3. Invest in primary prevention. Despite the significant scale up of PMTCT coverage in the last decade, new infections in children persist, especially during the breastfeeding period. Primary prevention efforts for pregnant and breastfeeding women must be intensified, including through preexposure prophylaxis and other new prevention technologies. Pregnant women need repeat testing and immediate access to treatment if they test positive. And customized services are essential for young mothers, as 43% of new infections among pregnant and breastfeeding women occur among adolescent girls and young women.
4. Drive innovation to address inequities. Children living with HIV require age-appropriate, effective, and accessible formulations. Yet, in 2020, 800,000 children living with HIV were not on treatment. The development and uptake of optimal, child-friendly HIV treatment lags far behind such work in adults, resulting in poorer health outcomes and preventable deaths for the youngest patients. Rapid transition to better pediatric formulations — in combination with improved HIV diagnosis for children — is desperately needed to reduce the estimated 120,000preventable pediatric AIDS-related deaths.
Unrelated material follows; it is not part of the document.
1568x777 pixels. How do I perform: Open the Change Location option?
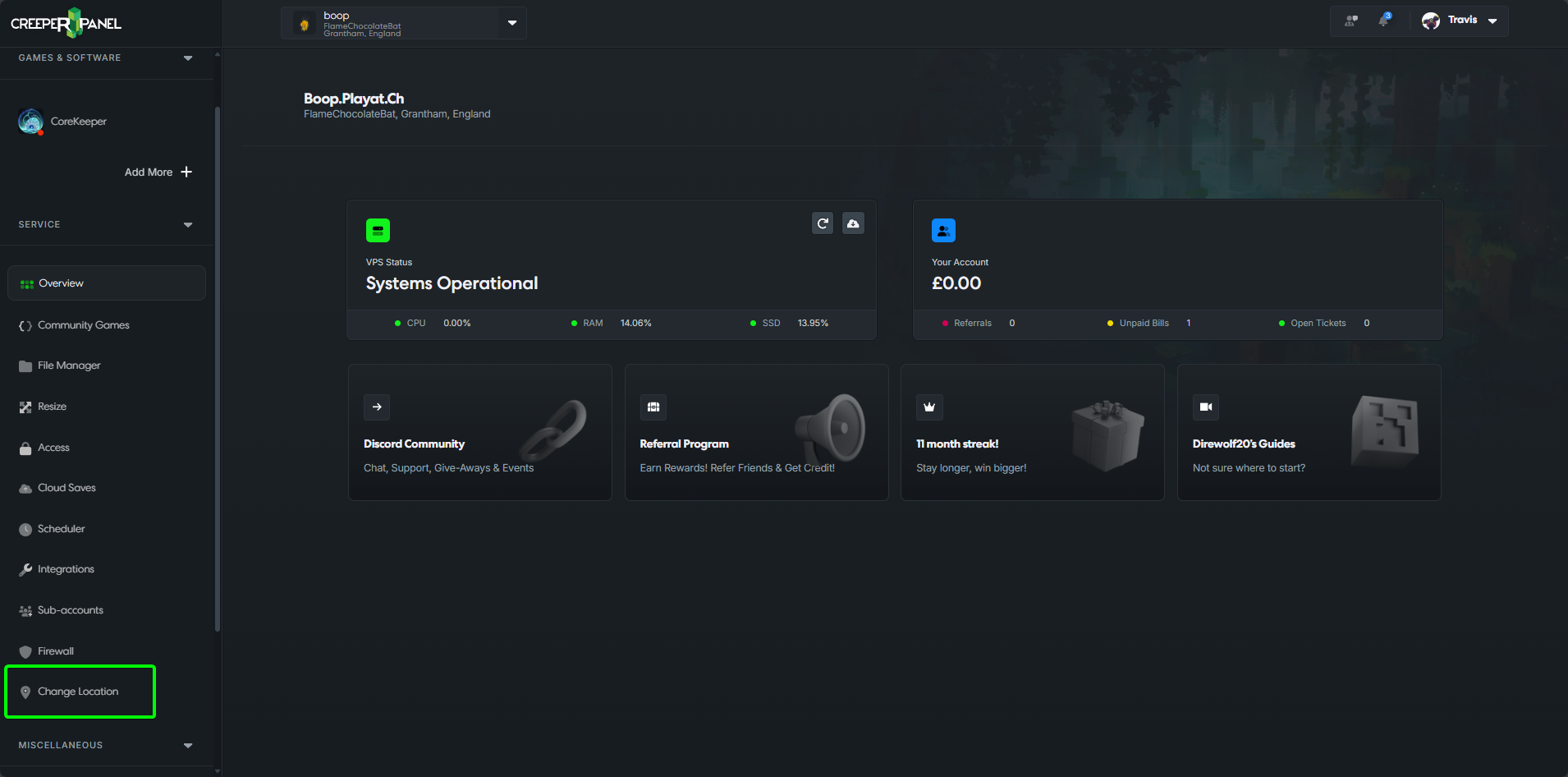[80, 691]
Forty years into the AIDS pandemic, we‘ve seen significant progress. Mothers and children have access to HIV prevention and treatment services that were unimaginable when Elizabeth was diagnosed with HIV. Millions of lives improved and saved are clear reminders that the global movement to end AIDS can and must continue to evolve, innovate, leverage, and grow in order to meet any obstacle that keeps us from realizing the end of the epidemic.
The global community must rally to create an AIDS-free generation while also seeking to end the widening health care gaps made glaringly apparent by the COVID-19 pandemic. Let’s not shrink away from this challenge but rise to meet it together. The lives of our children and future generations depend upon it.